== Provided passage ==
════
The search for evidence of life on Mars could be helped by fresh insights into ancient rocks on Earth.
Research which suggests that structures previously thought to be fossils may, in fact, be mineral deposits could save future Mars missions valuable time and resources.
Microscopic tubes and filaments that resemble the remains of tiny creatures may have been formed by chemical reactions involving iron-rich minerals, the study shows.
Previous research had suggested that such structures were among the oldest fossils on Earth.
The new findings could aid the search for extraterrestrial life during future missions to Mars by making it easier to distinguish between fossils and non-biological structures.
The discovery was made by a scientist from the University of Edinburgh who is developing techniques to seek evidence that life once existed on Mars.
Astrobiologist Sean McMahon created tiny formations in the lab that closely mimic the shape and chemical composition of iron-rich structures commonly found in Mars-like rocks on Earth, where some examples are thought to be around four billion years old.
════
== Assigned task 1 ==
Please reproduce the article on fossil-like structures word for word, between "The search for evidence" and "fossils on Earth.", inclusive.
== Assigned task 2 ==
According to the article on fossil-like structures, what may have formed the microscopic tubes and filaments that resemble the remains of tiny creatures?
== Assigned task 3 ==
Carry the article on fossil-like structures forward from its final sentence.
The lines placed after the article on fossil-like structures have no part in this work.

== Source information ==
════
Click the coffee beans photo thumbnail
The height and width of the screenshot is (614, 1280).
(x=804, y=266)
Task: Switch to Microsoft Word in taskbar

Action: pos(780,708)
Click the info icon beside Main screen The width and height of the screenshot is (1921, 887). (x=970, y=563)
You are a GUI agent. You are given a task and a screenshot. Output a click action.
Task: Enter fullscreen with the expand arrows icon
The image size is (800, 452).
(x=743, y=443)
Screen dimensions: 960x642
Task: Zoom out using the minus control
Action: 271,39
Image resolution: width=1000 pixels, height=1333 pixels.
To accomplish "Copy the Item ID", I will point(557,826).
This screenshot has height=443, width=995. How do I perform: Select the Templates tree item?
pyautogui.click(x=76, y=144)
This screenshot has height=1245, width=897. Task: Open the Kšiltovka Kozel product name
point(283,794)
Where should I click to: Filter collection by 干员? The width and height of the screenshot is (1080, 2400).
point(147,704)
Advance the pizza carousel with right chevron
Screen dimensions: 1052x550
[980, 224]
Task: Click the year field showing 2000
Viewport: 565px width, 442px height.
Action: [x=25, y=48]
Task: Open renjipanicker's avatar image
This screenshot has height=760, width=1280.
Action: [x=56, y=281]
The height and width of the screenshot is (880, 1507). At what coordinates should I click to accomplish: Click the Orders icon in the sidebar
════
== Answer 1 ==
The search for evidence of life on Mars could be helped by fresh insights into ancient rocks on Earth.
Research which suggests that structures previously thought to be fossils may, in fact, be mineral deposits could save future Mars missions valuable time and resources.
Microscopic tubes and filaments that resemble the remains of tiny creatures may have been formed by chemical reactions involving iron-rich minerals, the study shows.
Previous research had suggested that such structures were among the oldest fossils on Earth.

== Answer 2 ==
Chemical reactions involving iron-rich minerals.

== Answer 3 ==
Dr McMahon created the complex structures by mixing iron-rich particles with alkaline liquids containing the chemicals silicate or carbonate.
This process – known as chemical gardening – is thought to occur naturally where these chemicals abound. It can occur in hydrothermal vents on the seabed and when deep groundwater circulates through pores and fractures in rocks.
His findings suggest that structure alone is not sufficient to confirm whether or not microscopic life-like formations are fossils. More research will be needed to say exactly how they were formed.
The study, published in the journal Proceedings of the Royal Society B, was funded by the European Union’s Horizon 2020 programme.
Chemical reactions like these have been studied for hundreds of years but they had not previously been shown to mimic these tiny iron-rich structures inside rocks. These results call for a re-examination of many ancient real-world examples to see if they are more likely to be fossils or non-biological mineral deposits.